▶ [YOUR INSTRUCTIONS] Make an exact copy of every record that follows.

[Saved data entries]
··········

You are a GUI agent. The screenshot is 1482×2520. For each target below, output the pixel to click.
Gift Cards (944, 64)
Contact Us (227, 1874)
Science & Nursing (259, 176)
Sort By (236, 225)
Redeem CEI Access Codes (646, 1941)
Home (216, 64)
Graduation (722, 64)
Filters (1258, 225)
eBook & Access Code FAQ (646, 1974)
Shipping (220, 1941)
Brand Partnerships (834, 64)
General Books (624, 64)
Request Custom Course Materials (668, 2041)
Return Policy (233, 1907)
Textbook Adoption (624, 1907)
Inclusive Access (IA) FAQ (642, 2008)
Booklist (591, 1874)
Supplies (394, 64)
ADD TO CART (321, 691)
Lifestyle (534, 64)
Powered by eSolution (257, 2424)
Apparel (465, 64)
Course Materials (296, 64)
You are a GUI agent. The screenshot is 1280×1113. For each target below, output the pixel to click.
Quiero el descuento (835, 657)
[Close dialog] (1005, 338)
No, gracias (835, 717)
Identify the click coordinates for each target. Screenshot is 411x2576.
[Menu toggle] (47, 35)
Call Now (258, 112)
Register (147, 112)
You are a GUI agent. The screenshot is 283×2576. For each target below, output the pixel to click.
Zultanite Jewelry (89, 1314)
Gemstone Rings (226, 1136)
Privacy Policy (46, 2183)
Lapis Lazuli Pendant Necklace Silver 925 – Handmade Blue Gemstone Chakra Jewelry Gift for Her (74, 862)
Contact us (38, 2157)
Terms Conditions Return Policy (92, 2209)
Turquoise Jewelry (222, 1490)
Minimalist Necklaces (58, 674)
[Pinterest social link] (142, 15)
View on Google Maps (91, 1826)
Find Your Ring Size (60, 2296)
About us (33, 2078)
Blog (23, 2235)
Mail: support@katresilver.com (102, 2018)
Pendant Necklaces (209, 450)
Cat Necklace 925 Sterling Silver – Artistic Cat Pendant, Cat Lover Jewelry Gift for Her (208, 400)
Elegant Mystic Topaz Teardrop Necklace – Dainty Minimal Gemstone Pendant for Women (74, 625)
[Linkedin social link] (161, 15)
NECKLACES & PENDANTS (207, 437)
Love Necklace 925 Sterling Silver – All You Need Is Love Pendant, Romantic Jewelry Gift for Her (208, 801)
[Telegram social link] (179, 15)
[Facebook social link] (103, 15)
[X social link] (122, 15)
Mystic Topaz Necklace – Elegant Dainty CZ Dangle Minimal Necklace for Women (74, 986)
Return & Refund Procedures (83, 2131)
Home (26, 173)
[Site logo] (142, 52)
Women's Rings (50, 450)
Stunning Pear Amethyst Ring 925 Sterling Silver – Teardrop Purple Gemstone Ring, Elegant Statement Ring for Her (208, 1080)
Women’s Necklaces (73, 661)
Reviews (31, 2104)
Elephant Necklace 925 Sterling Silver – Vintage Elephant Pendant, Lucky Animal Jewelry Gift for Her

··········

▶ [RESPONSE TO THIS EXERCISE]
You are a GUI agent. The screenshot is 1482×2520. For each target below, output the pixel to click.
Gift Cards (944, 64)
Contact Us (227, 1874)
Science & Nursing (259, 176)
Sort By (236, 225)
Redeem CEI Access Codes (646, 1941)
Home (216, 64)
Graduation (722, 64)
Filters (1258, 225)
eBook & Access Code FAQ (646, 1974)
Shipping (220, 1941)
Brand Partnerships (834, 64)
General Books (624, 64)
Request Custom Course Materials (668, 2041)
Return Policy (233, 1907)
Textbook Adoption (624, 1907)
Inclusive Access (IA) FAQ (642, 2008)
Booklist (591, 1874)
Supplies (394, 64)
ADD TO CART (321, 691)
Lifestyle (534, 64)
Powered by eSolution (257, 2424)
Apparel (465, 64)
Course Materials (296, 64)
You are a GUI agent. The screenshot is 1280×1113. For each target below, output the pixel to click.
Quiero el descuento (835, 657)
[Close dialog] (1005, 338)
No, gracias (835, 717)
Identify the click coordinates for each target. Screenshot is 411x2576.
[Menu toggle] (47, 35)
Call Now (258, 112)
Register (147, 112)
You are a GUI agent. The screenshot is 283×2576. For each target below, output the pixel to click.
Zultanite Jewelry (89, 1314)
Gemstone Rings (226, 1136)
Privacy Policy (46, 2183)
Lapis Lazuli Pendant Necklace Silver 925 – Handmade Blue Gemstone Chakra Jewelry Gift for Her (74, 862)
Contact us (38, 2157)
Terms Conditions Return Policy (92, 2209)
Turquoise Jewelry (222, 1490)
Minimalist Necklaces (58, 674)
[Pinterest social link] (142, 15)
View on Google Maps (91, 1826)
Find Your Ring Size (60, 2296)
About us (33, 2078)
Blog (23, 2235)
Mail: support@katresilver.com (102, 2018)
Pendant Necklaces (209, 450)
Cat Necklace 925 Sterling Silver – Artistic Cat Pendant, Cat Lover Jewelry Gift for Her (208, 400)
Elegant Mystic Topaz Teardrop Necklace – Dainty Minimal Gemstone Pendant for Women (74, 625)
[Linkedin social link] (161, 15)
NECKLACES & PENDANTS (207, 437)
Love Necklace 925 Sterling Silver – All You Need Is Love Pendant, Romantic Jewelry Gift for Her (208, 801)
[Telegram social link] (179, 15)
[Facebook social link] (103, 15)
[X social link] (122, 15)
Mystic Topaz Necklace – Elegant Dainty CZ Dangle Minimal Necklace for Women (74, 986)
Return & Refund Procedures (83, 2131)
Home (26, 173)
[Site logo] (142, 52)
Women's Rings (50, 450)
Stunning Pear Amethyst Ring 925 Sterling Silver – Teardrop Purple Gemstone Ring, Elegant Statement Ring for Her (208, 1080)
Women’s Necklaces (73, 661)
Reviews (31, 2104)
Elephant Necklace 925 Sterling Silver – Vintage Elephant Pendant, Lucky Animal Jewelry Gift for Her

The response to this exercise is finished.